Server-side OSGi, is it really useful ?

19 oct

The recent Paris JUG was an opportunity to talk about OSGi technology, already mentioned several times in this blog, and continues to hear about it. Although OSGi is present on the client side with Eclipse, the development of the server side and especially in Java EE environment sometimes leaves developers not convinced. Spring Source (Spring DM server), ObjectWeb (JOnAS), Sun (Glassfish) and IBM (WebSphere 6.1) have clearly made the choice. What are the real benefits for our applications on server side?
First don’t forget OSGi is a specification designed for the embedded domain. This make an implementation without the new Java 5 features : annotations, generics, etc … and that makes us appear OSGi like an old technology. But OSGi stay attractive because what is important above all is the concept: modularization. Concept that on each ear of OOP developer can not be ignored. By development on development we have tried to improve the way we write code, trying to organize it to not create inter-dependencies and go over possible reusability. The arrival of the DI pattern help us to do that and the success of Spring is a good example. OSGi creates a continuity in offering us an infrastructure that obliges us to respect the rules and allows us to dynamically manipulate our components. The dynamic aspect and hot deployment is the icing on the cake but this is not what makes OSGi essential on server side, the current deployment technics with clustered servers, or even with the simple WebObjects Monitor tool, help us to update applications gracefully. What is interesting it’s how the code is organized and the hierarchy throw the management of dependency imposed by OSGi, in application servers and applications themselves.

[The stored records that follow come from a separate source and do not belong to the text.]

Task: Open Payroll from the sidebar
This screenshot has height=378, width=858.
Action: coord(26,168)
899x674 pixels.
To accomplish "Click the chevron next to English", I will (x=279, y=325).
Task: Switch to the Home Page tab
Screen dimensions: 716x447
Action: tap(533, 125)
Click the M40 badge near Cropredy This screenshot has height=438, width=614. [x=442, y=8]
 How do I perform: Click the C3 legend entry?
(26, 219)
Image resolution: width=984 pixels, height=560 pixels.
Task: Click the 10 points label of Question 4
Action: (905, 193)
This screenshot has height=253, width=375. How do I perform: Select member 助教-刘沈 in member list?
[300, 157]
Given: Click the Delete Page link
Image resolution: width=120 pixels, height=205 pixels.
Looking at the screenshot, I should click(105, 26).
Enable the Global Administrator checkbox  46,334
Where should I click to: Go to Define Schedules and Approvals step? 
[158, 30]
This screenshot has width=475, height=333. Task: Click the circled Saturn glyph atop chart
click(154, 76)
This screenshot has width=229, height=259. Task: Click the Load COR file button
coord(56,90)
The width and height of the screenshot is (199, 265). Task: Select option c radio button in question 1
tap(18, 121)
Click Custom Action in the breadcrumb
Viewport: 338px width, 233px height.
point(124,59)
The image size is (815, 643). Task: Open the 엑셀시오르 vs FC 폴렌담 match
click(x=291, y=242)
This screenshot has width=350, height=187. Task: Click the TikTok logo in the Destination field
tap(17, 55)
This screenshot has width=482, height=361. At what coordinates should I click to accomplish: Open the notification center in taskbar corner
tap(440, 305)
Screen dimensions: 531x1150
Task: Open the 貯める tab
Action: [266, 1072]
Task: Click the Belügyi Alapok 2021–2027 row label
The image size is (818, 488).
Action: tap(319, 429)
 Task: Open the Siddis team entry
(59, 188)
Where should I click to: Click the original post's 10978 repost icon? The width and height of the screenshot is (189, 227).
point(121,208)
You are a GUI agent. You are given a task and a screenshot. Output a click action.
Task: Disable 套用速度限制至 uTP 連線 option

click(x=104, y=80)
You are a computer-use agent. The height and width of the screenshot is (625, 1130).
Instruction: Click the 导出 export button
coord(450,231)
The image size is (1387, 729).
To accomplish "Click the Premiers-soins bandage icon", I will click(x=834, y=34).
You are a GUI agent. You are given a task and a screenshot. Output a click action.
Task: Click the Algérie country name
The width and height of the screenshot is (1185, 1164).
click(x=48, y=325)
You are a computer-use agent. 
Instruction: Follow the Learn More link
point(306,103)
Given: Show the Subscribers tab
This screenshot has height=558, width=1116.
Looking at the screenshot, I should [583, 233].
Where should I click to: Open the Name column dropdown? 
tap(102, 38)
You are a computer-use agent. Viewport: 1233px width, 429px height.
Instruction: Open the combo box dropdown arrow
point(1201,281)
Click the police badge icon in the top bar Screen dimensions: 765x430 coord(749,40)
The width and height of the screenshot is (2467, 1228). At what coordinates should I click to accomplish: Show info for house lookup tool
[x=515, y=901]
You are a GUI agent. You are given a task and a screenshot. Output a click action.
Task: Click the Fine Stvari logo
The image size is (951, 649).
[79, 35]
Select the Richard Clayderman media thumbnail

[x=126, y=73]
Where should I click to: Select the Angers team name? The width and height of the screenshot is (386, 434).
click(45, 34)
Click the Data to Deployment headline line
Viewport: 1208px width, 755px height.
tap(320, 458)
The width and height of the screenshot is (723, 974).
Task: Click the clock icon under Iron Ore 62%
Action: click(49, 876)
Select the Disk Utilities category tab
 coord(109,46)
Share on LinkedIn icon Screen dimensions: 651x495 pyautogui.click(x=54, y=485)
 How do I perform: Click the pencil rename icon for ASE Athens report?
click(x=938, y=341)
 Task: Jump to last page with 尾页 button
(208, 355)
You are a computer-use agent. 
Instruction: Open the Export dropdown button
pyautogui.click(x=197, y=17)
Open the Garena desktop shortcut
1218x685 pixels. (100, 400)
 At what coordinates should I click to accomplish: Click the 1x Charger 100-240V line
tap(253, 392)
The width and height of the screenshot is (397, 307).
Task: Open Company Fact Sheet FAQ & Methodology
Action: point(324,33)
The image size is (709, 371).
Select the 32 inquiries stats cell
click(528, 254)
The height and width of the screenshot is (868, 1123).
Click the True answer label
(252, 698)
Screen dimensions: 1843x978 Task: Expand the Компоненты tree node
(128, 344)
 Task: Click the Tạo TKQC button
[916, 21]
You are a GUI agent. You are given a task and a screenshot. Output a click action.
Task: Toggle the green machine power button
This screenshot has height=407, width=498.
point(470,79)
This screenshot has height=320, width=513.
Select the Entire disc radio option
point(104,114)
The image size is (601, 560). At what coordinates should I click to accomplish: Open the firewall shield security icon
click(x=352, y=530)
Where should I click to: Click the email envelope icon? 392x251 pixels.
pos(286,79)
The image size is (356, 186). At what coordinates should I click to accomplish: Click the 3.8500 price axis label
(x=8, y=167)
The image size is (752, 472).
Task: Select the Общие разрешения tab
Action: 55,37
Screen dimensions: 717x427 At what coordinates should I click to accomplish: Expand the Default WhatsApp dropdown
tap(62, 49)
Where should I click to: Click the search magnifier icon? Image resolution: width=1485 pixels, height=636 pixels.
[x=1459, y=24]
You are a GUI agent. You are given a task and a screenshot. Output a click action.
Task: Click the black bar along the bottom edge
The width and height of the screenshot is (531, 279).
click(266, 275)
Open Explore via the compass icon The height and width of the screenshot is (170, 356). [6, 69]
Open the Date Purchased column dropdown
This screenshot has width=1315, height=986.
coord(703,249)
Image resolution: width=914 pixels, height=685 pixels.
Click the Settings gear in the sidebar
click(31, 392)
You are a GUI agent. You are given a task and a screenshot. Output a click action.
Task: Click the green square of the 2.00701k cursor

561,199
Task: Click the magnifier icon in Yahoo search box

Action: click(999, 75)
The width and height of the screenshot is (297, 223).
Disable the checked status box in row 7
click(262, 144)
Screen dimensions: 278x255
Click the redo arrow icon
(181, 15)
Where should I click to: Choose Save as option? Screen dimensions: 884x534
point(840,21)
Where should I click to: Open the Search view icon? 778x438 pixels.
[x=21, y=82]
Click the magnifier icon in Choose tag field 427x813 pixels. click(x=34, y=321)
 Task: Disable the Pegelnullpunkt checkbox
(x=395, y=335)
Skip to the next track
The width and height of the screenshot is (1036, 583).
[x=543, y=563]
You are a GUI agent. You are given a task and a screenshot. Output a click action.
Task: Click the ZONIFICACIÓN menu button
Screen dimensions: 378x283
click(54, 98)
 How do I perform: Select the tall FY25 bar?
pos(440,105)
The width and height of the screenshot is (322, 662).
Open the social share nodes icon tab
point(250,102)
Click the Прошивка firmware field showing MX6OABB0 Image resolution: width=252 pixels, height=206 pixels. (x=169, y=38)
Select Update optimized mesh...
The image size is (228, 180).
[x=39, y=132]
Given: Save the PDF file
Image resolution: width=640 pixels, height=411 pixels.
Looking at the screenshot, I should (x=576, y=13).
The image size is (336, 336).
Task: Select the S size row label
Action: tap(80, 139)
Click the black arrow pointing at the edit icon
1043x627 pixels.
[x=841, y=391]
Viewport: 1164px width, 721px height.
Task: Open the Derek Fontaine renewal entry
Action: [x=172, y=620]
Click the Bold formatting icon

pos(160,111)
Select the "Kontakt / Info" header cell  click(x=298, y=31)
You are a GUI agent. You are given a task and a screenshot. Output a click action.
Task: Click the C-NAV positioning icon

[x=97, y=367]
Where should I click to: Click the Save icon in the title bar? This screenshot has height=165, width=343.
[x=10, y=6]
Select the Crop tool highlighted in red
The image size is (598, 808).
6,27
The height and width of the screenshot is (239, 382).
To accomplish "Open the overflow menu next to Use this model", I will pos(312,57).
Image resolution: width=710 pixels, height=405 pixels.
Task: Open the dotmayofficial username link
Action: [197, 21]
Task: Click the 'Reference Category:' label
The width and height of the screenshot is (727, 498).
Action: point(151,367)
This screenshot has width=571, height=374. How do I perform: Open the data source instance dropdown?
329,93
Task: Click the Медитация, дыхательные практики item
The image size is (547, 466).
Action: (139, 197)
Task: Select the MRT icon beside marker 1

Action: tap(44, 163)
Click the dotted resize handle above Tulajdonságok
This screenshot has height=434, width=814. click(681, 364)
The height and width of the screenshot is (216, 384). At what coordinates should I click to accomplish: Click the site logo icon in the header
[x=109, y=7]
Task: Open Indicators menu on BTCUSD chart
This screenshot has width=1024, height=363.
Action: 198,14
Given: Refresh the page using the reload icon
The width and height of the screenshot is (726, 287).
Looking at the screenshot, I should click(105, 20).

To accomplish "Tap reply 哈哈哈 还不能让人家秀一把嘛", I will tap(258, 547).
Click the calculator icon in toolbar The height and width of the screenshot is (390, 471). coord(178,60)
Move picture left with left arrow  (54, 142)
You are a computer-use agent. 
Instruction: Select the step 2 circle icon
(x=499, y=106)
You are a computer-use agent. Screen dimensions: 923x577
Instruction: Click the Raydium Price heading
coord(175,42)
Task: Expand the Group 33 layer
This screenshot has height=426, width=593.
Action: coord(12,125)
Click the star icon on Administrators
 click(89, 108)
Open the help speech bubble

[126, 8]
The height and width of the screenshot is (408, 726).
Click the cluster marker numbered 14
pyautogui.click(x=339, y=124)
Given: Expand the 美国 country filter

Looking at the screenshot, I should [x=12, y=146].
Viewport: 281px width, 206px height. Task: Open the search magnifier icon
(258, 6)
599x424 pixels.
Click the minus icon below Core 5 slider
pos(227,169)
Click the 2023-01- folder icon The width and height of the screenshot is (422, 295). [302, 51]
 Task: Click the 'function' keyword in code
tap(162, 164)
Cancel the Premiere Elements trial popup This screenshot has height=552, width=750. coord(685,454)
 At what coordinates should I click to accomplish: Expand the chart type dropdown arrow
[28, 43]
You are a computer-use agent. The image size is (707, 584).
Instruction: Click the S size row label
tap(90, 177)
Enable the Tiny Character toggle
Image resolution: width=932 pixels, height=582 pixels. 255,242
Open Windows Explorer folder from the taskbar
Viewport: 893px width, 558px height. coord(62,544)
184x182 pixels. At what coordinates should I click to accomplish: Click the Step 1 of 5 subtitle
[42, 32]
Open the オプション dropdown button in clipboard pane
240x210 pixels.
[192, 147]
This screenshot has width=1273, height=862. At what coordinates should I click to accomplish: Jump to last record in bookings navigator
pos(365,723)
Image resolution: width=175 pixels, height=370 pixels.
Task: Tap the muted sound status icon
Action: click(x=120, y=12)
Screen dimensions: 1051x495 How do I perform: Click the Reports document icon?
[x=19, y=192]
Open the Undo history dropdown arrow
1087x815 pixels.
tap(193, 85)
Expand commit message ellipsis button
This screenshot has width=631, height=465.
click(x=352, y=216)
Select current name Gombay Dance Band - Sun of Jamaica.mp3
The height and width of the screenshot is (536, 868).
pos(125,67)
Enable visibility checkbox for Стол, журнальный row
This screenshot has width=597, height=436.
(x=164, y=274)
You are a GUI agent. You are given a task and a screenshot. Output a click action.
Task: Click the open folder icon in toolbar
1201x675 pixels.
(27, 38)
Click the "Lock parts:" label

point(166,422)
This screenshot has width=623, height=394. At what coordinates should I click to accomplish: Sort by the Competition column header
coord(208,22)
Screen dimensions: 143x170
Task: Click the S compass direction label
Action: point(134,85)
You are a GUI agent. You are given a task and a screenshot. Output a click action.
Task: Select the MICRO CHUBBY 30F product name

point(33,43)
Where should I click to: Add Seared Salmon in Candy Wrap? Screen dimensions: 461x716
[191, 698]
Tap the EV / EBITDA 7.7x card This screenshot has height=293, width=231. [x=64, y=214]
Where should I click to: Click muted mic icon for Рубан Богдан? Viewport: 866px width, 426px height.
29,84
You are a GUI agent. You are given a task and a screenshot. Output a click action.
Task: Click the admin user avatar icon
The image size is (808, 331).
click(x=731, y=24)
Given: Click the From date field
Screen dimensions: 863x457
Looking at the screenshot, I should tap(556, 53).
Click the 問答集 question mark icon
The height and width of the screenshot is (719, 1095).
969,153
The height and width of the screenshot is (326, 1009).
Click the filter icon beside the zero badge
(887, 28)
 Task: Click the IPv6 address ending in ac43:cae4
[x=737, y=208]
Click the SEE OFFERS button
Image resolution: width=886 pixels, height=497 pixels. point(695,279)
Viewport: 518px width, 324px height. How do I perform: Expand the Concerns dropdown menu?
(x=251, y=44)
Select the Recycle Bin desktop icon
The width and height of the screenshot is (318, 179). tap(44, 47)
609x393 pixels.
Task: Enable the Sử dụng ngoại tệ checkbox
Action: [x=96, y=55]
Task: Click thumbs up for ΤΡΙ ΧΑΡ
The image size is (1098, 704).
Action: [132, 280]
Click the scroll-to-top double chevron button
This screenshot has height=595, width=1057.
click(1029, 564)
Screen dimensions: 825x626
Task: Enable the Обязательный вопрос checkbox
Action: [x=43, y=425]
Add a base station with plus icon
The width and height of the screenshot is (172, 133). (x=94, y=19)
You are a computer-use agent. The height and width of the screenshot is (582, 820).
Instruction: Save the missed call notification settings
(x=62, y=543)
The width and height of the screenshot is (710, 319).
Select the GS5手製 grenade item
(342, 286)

So in fact this specification is not suited to Java EE and remains technically difficult to understand, but the concept of modularization is a good approach to improve the quality of our developments. That is why Spring focused on because it fits with their framework.
Moreover reconciliation between JCP and OSGi promises well, I hope in the right direction, to make the best of 2 worlds, i.e. all existing OSGi in one hand and the server aspect and Java 5 new features for Sun on the other.
However, we must not forget the dynamic aspect because although users are not insist to see a new button dynamically appear at each time thez need a new functionnality, the fact is with OSGi it is technically possible. But is it really an improvement, actually with a web application it is also possible in PHP, in Java (must reload session). For RIA this becomes more complicated because part of the functional is deported on the client side and update requires complete reloading. This is typically what Chris Brind has managed to improve by combining Flex and OSGi with Solstice. This framework show the potential of modular approach in this domain.
Again what is important is the concept, the modular approach will bring us more quality in our development and greater flexibility in deployment. Let the community choose the best technology to do it…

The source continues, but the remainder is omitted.